+++ İncelenecek metin

Ben ve benim gibi 80 darbesi sonrası doğanlar başka bir Türkiye’de büyüdü. Televizyonu tek kanallı izlemedik. Sokakta da oynadık, atari salonlarında da. Cüzdanda döviz taşımanın yasak, Nazım Hikmet kitabının sakıncalı olduğunu, yabancı sigaranın kaçak satıldığını duyduğumuzda güldük, garipsedik. Kitapların, sinema filmlerinin yakıldığı bir Türkiye’nin değil renkli reklamların, fotoğrafların, bir “geçiş dönemi”nin çocuklarıyız biz.
Susurluk’ta, 28 Şubat’ta çocuktuk. Anlayamadık. Evlerimizin ışıklarını bir dakika açıp kapatmayı çocukça bir oyun sandık. Ben ve benden sonraki kuşak (bazı yazarlar şimdilerde “Y kuşağı” diyor), esasında soğuk savaşın sonunda doğanlar, özgürlüğüne 68 kuşağının romantik devrimcilerinden de, 78 kuşağının hızlı solcularından, sağcılarından da çok daha fazla düşkün. Çok hızlı yaşıyor, hazmetmeden okuyor, izliyor, çabuk unutuyor, her şeyi çarçabuk tüketiyor olsak bile… Ve belki yine bu yüzdendir kesin politik inançlarımız yok, kafamız fazlasıyla karışık. Zamanın ruhu böyle değil mi biraz da? Kimin kafası karışık değil ki?

++++++
+++ Verilen bilgiler

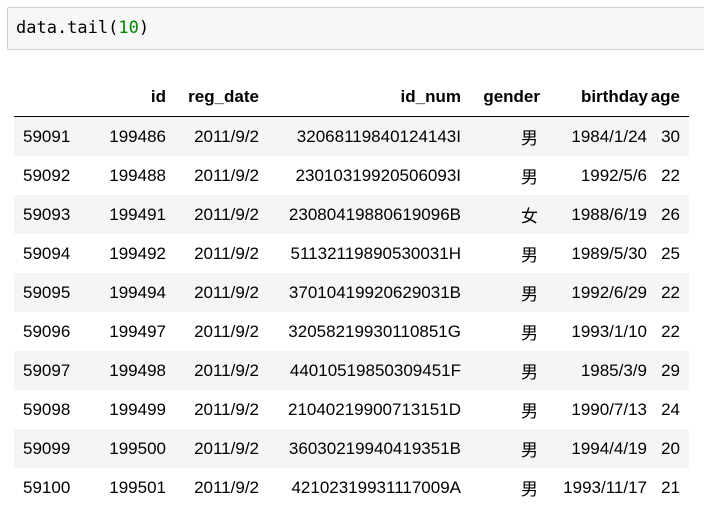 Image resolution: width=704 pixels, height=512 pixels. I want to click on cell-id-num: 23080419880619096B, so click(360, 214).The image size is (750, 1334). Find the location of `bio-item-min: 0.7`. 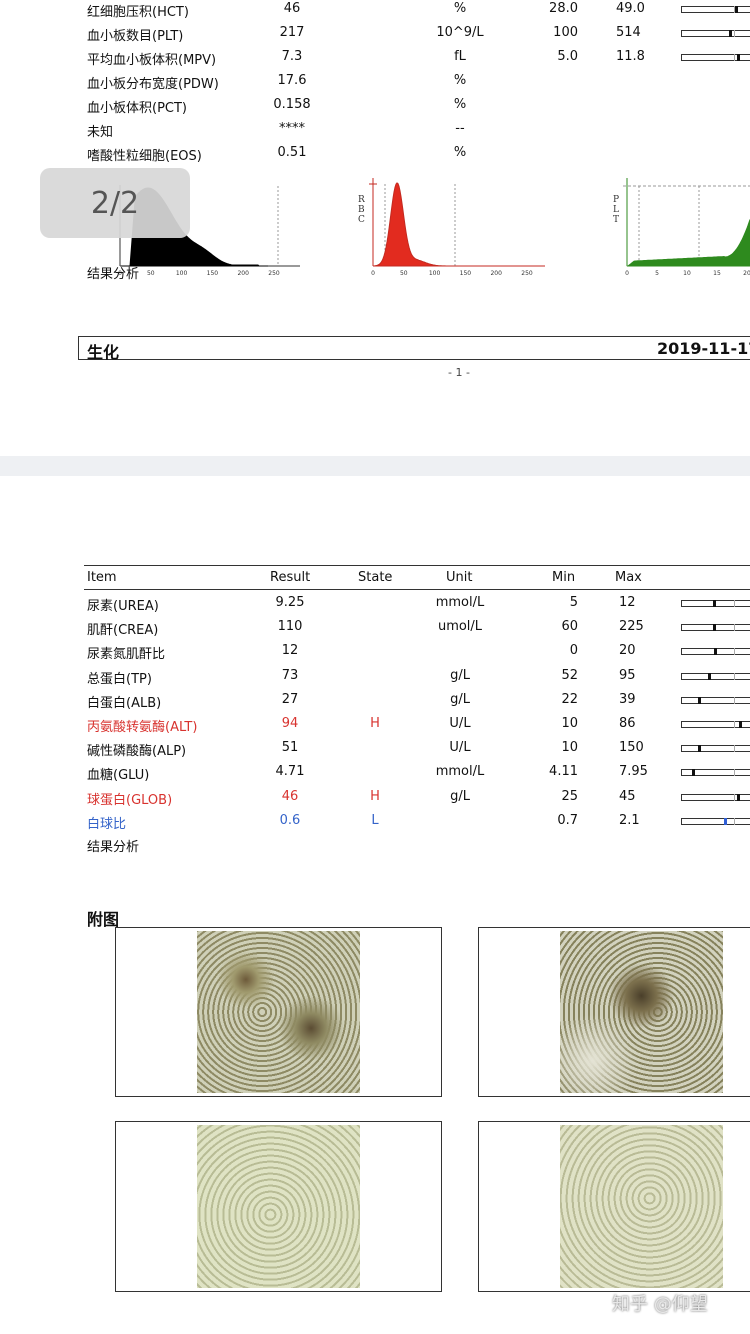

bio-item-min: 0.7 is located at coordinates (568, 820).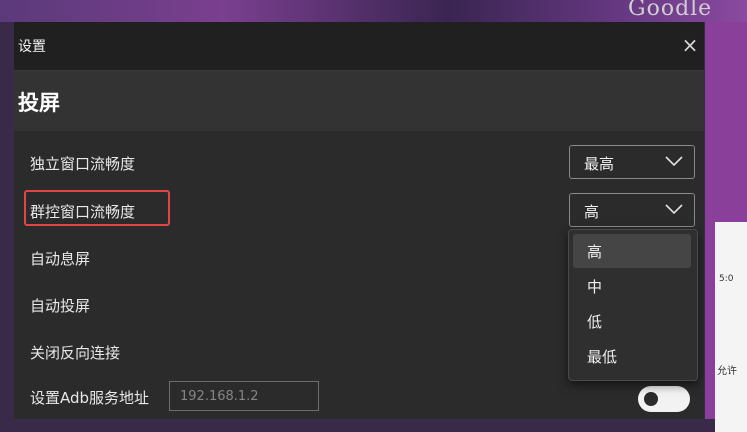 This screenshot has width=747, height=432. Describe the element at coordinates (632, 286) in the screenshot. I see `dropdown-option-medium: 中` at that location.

++++++

Görev: 80 darbesinden sonra doğan kuşağı anlatan yazıyı, son cümlesinin ardından aynı üslupla sürdürün.

Sonuç:
Dar kalıplar
Evet, “Eski Türkiye”nin asker yeşili kalıpları dar geliyordu bize. Paşadan emir alan gazeteci, başbakan, bürokrat, işadamı istemedik. Bu nedenle 2007’de muhtıraya karşı hükümeti destekledik. Bu nedenle halkın yarısının oyunu almış bir partinin uyduruk bir davayla kapatılmasına karşı çıktık. Bu nedenle darbe planları ortalığa saçıldığında davayı kaygıyla, merakla ve sahiplenerek takip ettik. Bu nedenle 2010’da referandumda “yetmez ama evet” dedik. Ve yine, artık darbe anayasasından kurtulalım da sivil, demokratik bir anayasa yapılsın diye 2011’de AKP’ye oy verdik. Pişman mıyız? Hayır! Çünkü tutarlıydık, öyle gerekiyordu. O zamanlar muhtıraya, darbe teşebbüsüne, kapatma davasına sesini yükseltmeyenlerin bugün demokrasi ve özgürlük adına konuşması kime samimi geliyor?
Peki, ne oldu da AKP 2002–2011 arasında izlediği ılımlı, demokrat ve özgürlükçü politikaları bıraktı ve “millî görüş” gömleğini askıdan indirdi? Orhan Pamuk ilk romanı Cevdet Bey ve Oğulları’nda İttihatçılar için şöyle yazar: “Onlar padişaha değil, Abdülhamit’e karşı!” Kemal Tahir de Yorgun Savaşçı romanında, İttihatçıları ve İtilafçıları bir elmanın iki yarısı olarak görür: “Bu milleti idare edenler birbirlerinin canına susamış iki ayrı parti gibi görünüyorlar ya, görünüşe hiç aldanmamalı… Bunların ikisi de bir elmanın yarısı…”
Çok mu güç?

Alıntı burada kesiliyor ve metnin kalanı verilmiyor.